### [AIM OF THE EXERCISE]
Answer these questions from the forum reply on DNS message size below:
1. Against what kind of server, and with what tool, did the writer also see the problem?
2. What happens to UDP messages longer than the limit?
3. What exception does the writer name for servers sending more than the limit?
:: TEXT PASSAGE ::
This problem is not specific to djbdns. I get the same problem when
trying to resolve this domain querying against a BIND server using dig.

> Can someone shed a light on this problem, is it our problem or the
> domain's?

This is the domain's problem. Even if it is a UDP byte size issue that
is the cause, the standard still says that the limit on the size of a
UDP based DNS datagram is ``512 octets or less.'' It also says:

Messages carried by UDP are restricted to 512 bytes (not counting the
IP or UDP headers). Longer messages are truncated and the TC bit is
set in the header.

It doesn't matter what the reason for the restriction on the size of the
packet was. All that matters is that the standard says it is to be
truncated at 512 bytes. Any server that sends anything else (unless the
client is using extended protocols like EDNS0) is in violation of this
standard and should expect problems.
:::
:: DATASET SECTION ::
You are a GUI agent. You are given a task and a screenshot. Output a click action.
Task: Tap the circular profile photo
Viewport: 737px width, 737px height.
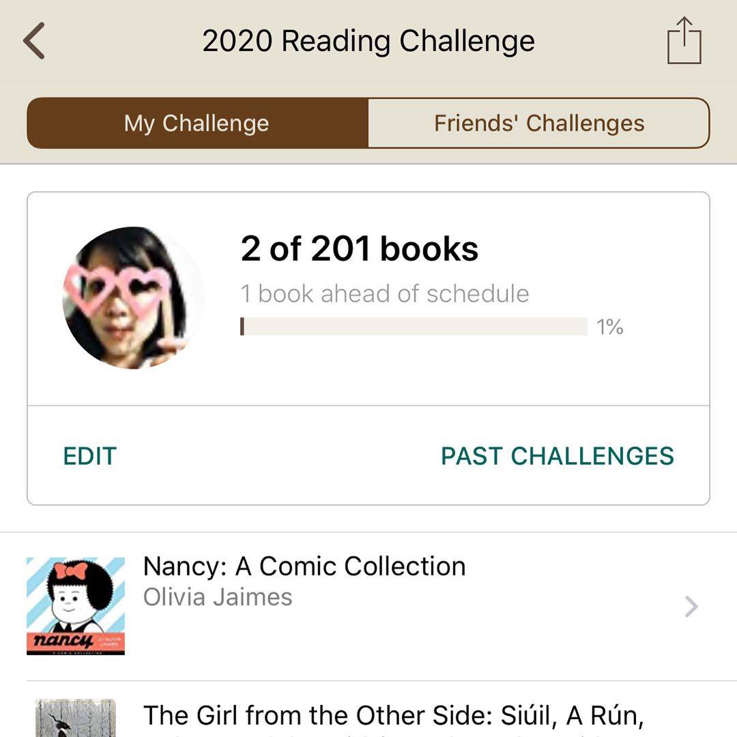click(x=126, y=298)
:::
### [FULL ANSWER]
1. A BIND server, queried using dig.
2. They are truncated, and the TC bit is set in the header.
3. The client is using extended protocols like EDNS0.